### [WORK REQUIRED]
Begin with the line containing "Instruction: Open the Storage" and copy each line exactly through the last line of the entries, inclusive.
- - - -
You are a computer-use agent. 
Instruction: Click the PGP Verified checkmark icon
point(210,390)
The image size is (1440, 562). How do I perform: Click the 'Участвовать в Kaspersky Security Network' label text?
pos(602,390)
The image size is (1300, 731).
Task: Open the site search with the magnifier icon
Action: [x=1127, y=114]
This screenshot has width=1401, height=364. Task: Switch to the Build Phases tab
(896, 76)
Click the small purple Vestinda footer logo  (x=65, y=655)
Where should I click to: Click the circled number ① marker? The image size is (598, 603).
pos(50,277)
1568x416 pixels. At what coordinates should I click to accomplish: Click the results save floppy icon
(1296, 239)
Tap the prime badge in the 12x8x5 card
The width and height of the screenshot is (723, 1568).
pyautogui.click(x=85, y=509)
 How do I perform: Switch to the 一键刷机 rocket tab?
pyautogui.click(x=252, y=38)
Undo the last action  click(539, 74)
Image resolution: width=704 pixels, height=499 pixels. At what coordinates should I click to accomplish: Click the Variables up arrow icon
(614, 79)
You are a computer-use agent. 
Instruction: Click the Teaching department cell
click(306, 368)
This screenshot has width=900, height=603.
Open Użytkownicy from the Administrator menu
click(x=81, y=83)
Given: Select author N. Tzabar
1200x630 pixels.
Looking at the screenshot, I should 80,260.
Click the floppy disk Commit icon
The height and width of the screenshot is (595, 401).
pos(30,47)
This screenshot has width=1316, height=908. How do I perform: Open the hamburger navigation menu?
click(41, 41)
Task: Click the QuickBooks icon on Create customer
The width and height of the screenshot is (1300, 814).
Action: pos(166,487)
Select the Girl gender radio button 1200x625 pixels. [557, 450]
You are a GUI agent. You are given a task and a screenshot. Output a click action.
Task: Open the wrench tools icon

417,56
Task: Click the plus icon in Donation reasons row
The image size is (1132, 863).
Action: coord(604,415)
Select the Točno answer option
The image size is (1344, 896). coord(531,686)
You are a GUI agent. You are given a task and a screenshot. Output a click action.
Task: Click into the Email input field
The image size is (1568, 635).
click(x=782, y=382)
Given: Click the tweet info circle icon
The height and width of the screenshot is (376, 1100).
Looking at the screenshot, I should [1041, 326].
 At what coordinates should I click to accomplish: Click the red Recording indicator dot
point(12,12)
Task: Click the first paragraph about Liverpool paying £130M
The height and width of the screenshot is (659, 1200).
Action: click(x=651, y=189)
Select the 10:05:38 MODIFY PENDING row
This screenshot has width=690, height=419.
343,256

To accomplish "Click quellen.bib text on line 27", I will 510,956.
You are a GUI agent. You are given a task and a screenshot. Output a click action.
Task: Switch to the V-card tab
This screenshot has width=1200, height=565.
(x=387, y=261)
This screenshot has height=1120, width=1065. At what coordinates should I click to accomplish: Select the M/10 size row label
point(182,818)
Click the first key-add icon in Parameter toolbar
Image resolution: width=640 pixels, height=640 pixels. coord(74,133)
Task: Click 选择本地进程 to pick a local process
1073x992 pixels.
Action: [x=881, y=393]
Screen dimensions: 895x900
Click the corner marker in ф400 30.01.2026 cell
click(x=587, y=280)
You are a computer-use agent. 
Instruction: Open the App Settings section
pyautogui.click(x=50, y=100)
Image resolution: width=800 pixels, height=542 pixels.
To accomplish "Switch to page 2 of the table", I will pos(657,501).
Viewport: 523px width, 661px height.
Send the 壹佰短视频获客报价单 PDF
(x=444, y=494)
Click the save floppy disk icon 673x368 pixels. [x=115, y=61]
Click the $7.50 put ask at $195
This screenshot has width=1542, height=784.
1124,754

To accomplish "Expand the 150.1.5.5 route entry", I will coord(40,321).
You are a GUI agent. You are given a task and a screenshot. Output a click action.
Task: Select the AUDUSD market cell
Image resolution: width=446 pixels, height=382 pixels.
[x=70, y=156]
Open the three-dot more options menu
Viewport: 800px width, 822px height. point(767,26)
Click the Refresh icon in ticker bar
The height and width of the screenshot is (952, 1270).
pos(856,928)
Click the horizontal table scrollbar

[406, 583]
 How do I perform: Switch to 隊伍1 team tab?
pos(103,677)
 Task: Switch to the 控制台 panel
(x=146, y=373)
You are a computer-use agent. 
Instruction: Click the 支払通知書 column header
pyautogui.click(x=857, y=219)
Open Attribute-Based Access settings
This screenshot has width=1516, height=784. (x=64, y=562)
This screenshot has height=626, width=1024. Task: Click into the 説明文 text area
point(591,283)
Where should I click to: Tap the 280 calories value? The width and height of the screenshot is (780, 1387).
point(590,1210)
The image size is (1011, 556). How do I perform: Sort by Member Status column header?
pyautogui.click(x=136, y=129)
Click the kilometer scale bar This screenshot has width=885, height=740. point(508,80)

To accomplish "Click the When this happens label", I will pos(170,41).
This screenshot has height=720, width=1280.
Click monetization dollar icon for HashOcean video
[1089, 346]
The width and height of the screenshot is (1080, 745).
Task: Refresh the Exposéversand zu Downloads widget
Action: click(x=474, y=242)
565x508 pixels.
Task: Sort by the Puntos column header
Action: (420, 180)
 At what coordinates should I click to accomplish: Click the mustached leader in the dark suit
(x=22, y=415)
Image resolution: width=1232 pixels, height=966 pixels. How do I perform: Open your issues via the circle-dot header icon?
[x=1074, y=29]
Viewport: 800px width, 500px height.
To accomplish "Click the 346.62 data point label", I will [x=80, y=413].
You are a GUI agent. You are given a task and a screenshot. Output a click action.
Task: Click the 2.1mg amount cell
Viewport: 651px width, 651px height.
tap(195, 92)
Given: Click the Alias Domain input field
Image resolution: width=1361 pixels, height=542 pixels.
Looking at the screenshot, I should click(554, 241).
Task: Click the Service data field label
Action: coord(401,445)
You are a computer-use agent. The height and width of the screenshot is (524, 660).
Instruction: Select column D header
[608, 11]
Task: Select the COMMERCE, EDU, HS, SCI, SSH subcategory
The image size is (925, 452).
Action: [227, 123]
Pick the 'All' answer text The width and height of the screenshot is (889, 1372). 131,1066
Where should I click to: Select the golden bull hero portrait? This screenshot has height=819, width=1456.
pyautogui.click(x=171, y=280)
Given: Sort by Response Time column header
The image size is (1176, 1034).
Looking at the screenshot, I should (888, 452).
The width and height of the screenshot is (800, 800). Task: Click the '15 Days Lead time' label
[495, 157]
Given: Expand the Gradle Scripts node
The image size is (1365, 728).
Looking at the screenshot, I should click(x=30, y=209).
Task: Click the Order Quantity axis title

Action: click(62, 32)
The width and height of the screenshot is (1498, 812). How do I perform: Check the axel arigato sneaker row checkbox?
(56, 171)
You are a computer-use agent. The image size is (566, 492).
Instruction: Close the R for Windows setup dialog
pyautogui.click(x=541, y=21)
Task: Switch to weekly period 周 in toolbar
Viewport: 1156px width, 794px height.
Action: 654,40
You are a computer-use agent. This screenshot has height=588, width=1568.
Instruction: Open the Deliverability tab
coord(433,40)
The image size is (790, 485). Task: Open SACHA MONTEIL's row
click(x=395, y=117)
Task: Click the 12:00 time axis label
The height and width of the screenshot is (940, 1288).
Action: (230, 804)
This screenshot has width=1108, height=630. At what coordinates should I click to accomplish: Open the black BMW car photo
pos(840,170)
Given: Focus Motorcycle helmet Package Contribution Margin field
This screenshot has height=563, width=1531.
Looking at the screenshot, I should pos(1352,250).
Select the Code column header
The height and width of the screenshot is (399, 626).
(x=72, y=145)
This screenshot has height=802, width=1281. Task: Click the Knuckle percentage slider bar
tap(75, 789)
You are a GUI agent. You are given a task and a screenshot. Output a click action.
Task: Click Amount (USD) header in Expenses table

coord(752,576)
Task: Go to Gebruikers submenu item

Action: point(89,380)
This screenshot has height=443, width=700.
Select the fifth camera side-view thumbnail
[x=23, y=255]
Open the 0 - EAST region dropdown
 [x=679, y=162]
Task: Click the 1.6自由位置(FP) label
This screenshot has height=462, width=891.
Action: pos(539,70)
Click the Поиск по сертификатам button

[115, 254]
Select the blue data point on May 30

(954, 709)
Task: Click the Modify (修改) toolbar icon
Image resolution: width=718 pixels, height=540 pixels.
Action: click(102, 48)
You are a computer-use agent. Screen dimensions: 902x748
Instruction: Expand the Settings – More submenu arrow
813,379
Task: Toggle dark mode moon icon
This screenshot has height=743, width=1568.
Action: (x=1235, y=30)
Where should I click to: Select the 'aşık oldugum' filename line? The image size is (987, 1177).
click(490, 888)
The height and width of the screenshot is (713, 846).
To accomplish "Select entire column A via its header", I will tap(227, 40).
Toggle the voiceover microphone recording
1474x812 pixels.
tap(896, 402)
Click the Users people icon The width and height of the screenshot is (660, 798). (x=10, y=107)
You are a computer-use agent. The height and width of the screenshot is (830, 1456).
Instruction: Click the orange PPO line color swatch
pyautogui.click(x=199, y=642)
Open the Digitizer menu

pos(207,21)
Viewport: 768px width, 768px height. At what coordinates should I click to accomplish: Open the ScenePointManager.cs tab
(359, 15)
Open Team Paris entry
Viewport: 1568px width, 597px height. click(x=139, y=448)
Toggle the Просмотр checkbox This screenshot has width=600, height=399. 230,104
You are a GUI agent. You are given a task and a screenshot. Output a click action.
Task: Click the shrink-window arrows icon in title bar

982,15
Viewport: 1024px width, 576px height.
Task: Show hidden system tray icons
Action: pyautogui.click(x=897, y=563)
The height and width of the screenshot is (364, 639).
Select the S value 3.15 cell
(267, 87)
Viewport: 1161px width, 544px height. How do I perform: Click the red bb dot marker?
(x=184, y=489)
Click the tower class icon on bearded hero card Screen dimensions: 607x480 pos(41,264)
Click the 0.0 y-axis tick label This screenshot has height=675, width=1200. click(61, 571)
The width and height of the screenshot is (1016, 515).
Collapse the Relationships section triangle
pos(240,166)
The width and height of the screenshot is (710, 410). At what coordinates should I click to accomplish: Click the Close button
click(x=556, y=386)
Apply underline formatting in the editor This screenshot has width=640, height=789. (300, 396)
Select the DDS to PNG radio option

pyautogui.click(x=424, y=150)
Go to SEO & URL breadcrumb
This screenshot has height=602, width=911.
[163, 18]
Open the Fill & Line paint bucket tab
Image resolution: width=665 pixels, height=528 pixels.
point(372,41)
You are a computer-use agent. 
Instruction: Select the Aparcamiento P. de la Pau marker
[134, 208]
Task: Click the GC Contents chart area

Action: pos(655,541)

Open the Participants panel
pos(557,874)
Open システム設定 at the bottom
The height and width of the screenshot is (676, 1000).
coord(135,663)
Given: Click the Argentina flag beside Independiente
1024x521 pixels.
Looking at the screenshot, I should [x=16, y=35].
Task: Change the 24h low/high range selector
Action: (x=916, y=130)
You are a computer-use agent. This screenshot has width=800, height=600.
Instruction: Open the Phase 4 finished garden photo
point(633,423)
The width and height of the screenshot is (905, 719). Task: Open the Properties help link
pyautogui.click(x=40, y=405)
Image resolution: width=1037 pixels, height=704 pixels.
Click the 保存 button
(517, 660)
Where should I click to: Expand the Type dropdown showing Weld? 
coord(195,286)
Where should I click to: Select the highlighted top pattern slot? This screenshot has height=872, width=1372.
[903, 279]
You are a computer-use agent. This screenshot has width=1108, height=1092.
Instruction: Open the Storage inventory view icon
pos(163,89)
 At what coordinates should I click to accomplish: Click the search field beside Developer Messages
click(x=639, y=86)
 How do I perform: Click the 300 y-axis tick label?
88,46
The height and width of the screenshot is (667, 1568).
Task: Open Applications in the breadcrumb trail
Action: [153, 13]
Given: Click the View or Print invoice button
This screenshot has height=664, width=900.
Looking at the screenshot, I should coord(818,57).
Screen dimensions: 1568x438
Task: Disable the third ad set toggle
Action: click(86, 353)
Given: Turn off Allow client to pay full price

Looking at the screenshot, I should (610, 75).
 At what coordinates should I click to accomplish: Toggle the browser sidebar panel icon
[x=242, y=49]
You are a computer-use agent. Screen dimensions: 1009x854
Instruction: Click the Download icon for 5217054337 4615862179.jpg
- - - -
### [RESPONSE TO THIS EXERCISE]
Instruction: Open the Storage inventory view icon
pos(163,89)
 At what coordinates should I click to accomplish: Click the search field beside Developer Messages
click(x=639, y=86)
 How do I perform: Click the 300 y-axis tick label?
88,46
The height and width of the screenshot is (667, 1568).
Task: Open Applications in the breadcrumb trail
Action: [153, 13]
Given: Click the View or Print invoice button
This screenshot has height=664, width=900.
Looking at the screenshot, I should coord(818,57).
Screen dimensions: 1568x438
Task: Disable the third ad set toggle
Action: click(86, 353)
Given: Turn off Allow client to pay full price

Looking at the screenshot, I should (610, 75).
 At what coordinates should I click to accomplish: Toggle the browser sidebar panel icon
[x=242, y=49]
You are a computer-use agent. Screen dimensions: 1009x854
Instruction: Click the Download icon for 5217054337 4615862179.jpg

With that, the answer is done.